Records from a data source
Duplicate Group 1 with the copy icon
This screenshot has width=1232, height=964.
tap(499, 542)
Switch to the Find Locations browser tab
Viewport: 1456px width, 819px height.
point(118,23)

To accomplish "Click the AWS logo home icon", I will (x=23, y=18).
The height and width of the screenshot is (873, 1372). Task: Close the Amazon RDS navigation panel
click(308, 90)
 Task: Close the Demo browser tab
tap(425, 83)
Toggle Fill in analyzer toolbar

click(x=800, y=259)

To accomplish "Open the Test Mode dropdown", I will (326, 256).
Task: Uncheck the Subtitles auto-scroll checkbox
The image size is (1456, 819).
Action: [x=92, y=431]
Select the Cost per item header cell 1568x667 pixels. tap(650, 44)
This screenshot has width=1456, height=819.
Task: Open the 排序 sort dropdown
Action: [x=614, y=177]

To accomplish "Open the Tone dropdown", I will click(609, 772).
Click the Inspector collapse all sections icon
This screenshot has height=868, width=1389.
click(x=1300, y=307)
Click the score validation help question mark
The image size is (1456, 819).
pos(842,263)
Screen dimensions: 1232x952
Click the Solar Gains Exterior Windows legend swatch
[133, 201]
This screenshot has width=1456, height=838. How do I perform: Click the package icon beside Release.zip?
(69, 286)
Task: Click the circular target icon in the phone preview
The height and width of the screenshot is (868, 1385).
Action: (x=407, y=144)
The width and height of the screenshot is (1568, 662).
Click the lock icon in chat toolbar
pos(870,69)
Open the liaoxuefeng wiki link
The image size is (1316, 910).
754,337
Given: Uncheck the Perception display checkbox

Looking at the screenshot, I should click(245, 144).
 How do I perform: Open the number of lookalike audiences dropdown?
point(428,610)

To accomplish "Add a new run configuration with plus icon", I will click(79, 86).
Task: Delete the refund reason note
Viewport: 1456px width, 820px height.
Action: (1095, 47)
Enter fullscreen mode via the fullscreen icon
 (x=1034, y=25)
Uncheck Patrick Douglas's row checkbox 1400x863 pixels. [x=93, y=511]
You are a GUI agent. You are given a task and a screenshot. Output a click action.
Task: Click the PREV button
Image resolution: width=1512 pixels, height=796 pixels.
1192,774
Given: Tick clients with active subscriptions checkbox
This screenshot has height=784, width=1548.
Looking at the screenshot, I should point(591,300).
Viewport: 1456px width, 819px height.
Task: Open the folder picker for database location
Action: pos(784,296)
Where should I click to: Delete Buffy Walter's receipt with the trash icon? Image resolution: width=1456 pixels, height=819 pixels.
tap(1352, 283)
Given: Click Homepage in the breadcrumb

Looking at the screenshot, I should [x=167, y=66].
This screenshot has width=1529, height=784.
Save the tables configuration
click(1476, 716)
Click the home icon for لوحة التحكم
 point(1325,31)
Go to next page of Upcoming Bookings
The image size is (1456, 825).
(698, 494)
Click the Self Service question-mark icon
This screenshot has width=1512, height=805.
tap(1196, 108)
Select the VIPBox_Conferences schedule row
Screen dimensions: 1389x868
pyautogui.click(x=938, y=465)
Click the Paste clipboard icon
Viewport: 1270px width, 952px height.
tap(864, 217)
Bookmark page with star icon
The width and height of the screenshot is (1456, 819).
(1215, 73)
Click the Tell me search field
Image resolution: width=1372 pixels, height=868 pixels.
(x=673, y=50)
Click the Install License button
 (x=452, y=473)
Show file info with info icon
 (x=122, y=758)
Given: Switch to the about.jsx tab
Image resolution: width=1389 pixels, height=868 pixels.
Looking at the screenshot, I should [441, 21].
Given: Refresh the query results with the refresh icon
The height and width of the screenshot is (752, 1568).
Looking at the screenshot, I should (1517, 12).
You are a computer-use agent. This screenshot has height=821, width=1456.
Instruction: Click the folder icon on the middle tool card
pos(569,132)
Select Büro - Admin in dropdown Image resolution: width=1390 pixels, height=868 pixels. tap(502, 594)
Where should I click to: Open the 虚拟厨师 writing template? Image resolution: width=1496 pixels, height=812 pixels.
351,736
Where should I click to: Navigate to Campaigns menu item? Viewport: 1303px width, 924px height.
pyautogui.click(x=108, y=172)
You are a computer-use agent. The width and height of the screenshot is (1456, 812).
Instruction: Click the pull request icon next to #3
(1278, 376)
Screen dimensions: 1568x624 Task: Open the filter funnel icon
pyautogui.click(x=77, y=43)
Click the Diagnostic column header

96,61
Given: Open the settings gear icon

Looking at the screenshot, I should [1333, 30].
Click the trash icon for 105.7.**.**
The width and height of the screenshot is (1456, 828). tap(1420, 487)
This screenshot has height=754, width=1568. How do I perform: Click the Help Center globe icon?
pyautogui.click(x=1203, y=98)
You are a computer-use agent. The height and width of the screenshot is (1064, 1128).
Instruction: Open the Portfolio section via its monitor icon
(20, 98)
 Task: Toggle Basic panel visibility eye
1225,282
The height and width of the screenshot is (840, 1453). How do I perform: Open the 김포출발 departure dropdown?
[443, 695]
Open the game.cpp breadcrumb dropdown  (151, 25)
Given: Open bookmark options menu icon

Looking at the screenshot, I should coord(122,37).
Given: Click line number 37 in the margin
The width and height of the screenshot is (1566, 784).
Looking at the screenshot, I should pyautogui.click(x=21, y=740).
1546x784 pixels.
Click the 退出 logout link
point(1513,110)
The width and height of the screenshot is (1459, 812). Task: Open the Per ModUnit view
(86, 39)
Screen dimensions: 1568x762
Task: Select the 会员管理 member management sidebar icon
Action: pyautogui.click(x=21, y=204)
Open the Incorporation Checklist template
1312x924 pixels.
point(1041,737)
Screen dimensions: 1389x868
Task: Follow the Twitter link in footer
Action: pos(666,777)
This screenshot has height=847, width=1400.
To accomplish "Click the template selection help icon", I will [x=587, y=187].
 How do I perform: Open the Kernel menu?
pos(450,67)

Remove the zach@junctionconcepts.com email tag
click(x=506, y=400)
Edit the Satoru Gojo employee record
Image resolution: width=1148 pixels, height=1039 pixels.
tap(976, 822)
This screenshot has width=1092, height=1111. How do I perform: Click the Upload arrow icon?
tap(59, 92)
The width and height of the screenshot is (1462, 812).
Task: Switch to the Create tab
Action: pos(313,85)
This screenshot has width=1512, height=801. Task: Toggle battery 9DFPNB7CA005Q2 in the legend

REQUIRED ACTION
Only the lines above from the line containing "Image resolution: width=1512" through the line containing "Given: Refresh the" should be retyped, exactly and with both ends included.

RESULT FOR THIS EXERCISE
Image resolution: width=1512 pixels, height=796 pixels.
1192,774
Given: Tick clients with active subscriptions checkbox
This screenshot has height=784, width=1548.
Looking at the screenshot, I should point(591,300).
Viewport: 1456px width, 819px height.
Task: Open the folder picker for database location
Action: pos(784,296)
Where should I click to: Delete Buffy Walter's receipt with the trash icon? Image resolution: width=1456 pixels, height=819 pixels.
tap(1352, 283)
Given: Click Homepage in the breadcrumb

Looking at the screenshot, I should [x=167, y=66].
This screenshot has width=1529, height=784.
Save the tables configuration
click(1476, 716)
Click the home icon for لوحة التحكم
 point(1325,31)
Go to next page of Upcoming Bookings
The image size is (1456, 825).
(698, 494)
Click the Self Service question-mark icon
This screenshot has width=1512, height=805.
tap(1196, 108)
Select the VIPBox_Conferences schedule row
Screen dimensions: 1389x868
pyautogui.click(x=938, y=465)
Click the Paste clipboard icon
Viewport: 1270px width, 952px height.
tap(864, 217)
Bookmark page with star icon
The width and height of the screenshot is (1456, 819).
(1215, 73)
Click the Tell me search field
Image resolution: width=1372 pixels, height=868 pixels.
(x=673, y=50)
Click the Install License button
 (x=452, y=473)
Show file info with info icon
 (x=122, y=758)
Given: Switch to the about.jsx tab
Image resolution: width=1389 pixels, height=868 pixels.
Looking at the screenshot, I should [441, 21].
Given: Refresh the query results with the refresh icon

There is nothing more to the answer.